他臉上的表情就和直接寫了欲求不滿四個字一樣,伸手捧起白越文的臉頰用力嘬了兩口。睡著的白越文都被他惹生氣了,即使意識不清也給這個打擾自己睡覺的壞人臉上來了一巴掌。
第二天早上白越文半夢半醒間感覺有人在摸自己的腰腹和胸口軟肉,原本還很疑惑,這兩天他人都要被榨干了怎么還會做春夢?他難受得哼了幾聲,嬌里嬌氣地像是奶貓打呼嚕,睜開眼才發現是唐賀給他換衣服換到一半又在動手動腳。
見他醒來,唐賀又在他臉頰上啃一口,“起床了寶寶,今天要出門。”
“出什么門?……現在幾點了?”白越文抓住唐賀的手腕,重新閉上眼睛把臉埋進被子里,“變態,不許再亂摸了。”
“上次去建南市,你不是說那里有一家法式甜點店里的舒芙蕾很好吃還想再吃嗎?”唐賀抽回被白越文抓住的手,把他抱起來規規矩矩穿好衣服。“昨晚開會的時候定下來的,建南市那邊正好有事需要我處理,不跟我一起去嗎?”

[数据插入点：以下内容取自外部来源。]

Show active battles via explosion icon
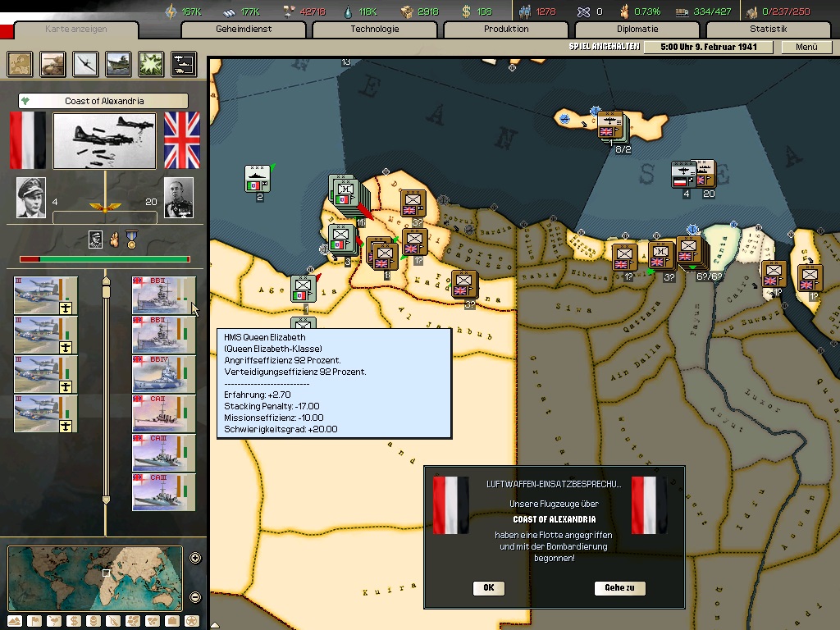This screenshot has height=630, width=840. point(151,64)
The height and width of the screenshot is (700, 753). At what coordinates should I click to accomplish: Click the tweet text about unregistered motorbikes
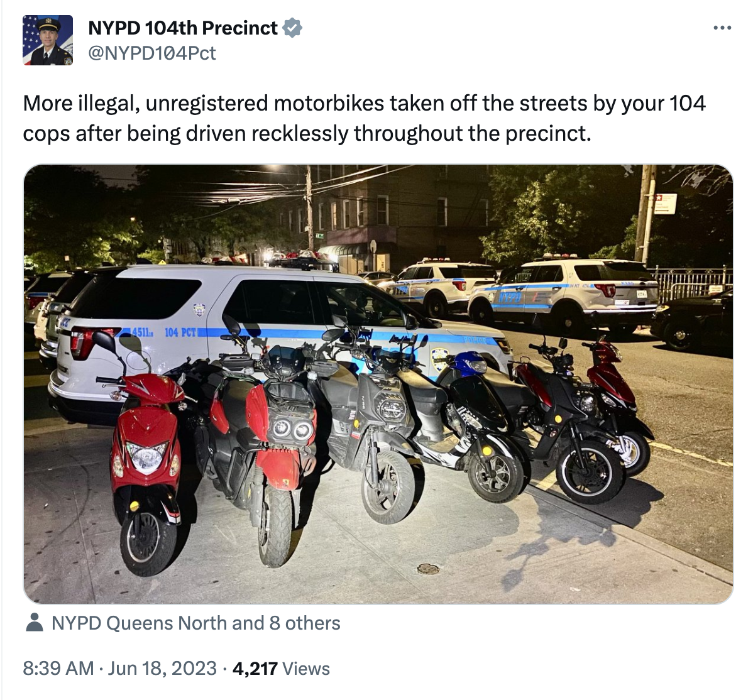pos(364,118)
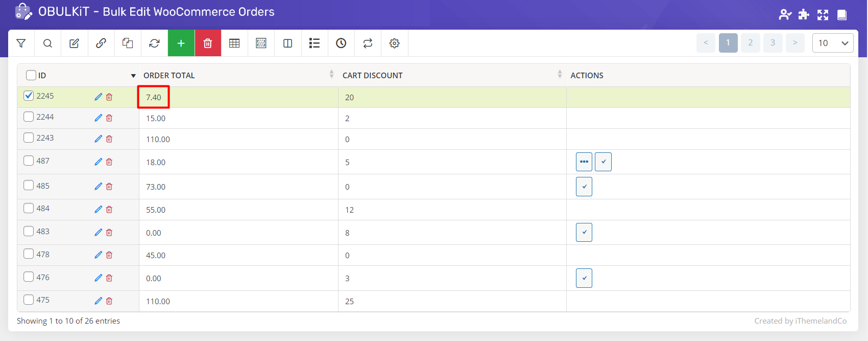Click the checkmark action button for order 483
Image resolution: width=868 pixels, height=341 pixels.
click(584, 232)
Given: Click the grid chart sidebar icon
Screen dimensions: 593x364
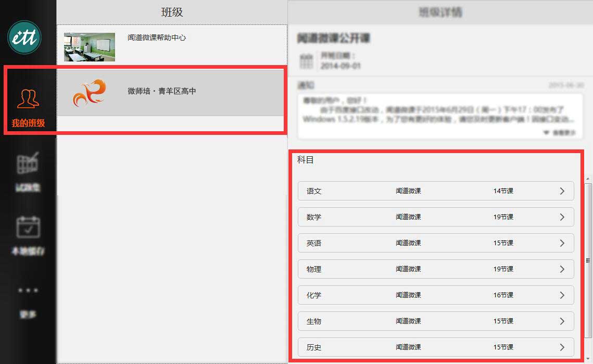Looking at the screenshot, I should pyautogui.click(x=28, y=164).
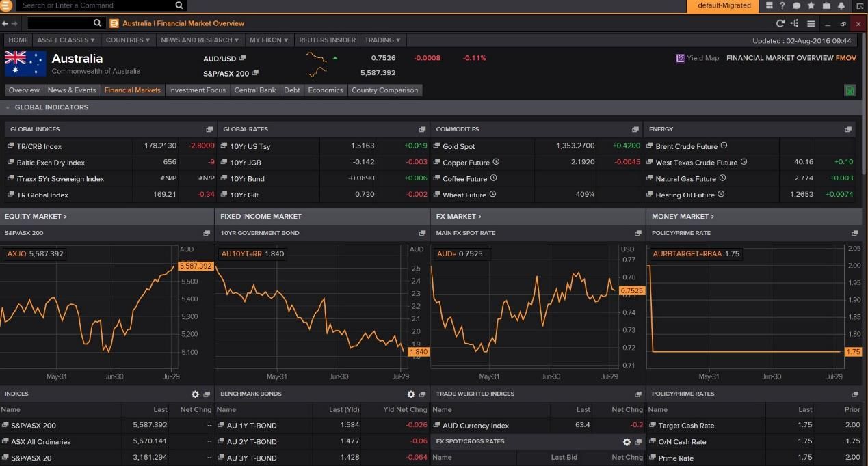
Task: Click the refresh icon in page toolbar
Action: tap(780, 23)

白越文沒說話,微微泛紅的白皙小臉埋在唐賀懷里不動了。
唐賀心知他是默許了,把他抱去洗手臺前。白越文迷迷糊糊的竟然還知道抗拒變態唐賀要幫他刷牙的癖好,慢悠悠地自己洗漱完,跟著唐賀一起上了去建南的飛機。
白越文昨晚睡得挺好,也不暈機,飛機飛穩之后就隨便找了本被吹成嚴肅文學網文看,看到一半果然困了。
他拉住唐賀的衣袖示意他把頭湊過來。頭等艙人很少,還都離他們比較遠,小聲些說話也不會被聽見。唐賀貼近白越文,聽到他說:“我在飛機上睡你不會再動手動腳了吧……”
白越文總覺得唐賀最近是不是覺醒了類似于睡奸的奇
怪癖好,這段時間被從夢中摸醒或者干醒好幾次,他都有點心理陰影了。
唐賀哭笑不得,“這里這么多人呢,不會的,困了就睡吧。”
他讓空乘拿了毯子過來給白越文蓋上,幫人帶上眼罩,蓋住那一雙泛著水光的漂亮眼睛。
“那可說不定,昨天晚上你開著會都要……你那么變態。”白越文小聲說,纖細白皙的手抓住唐賀一根手指捏了捏就沒再放開。“不許吵醒我哦,我真的要睡了。”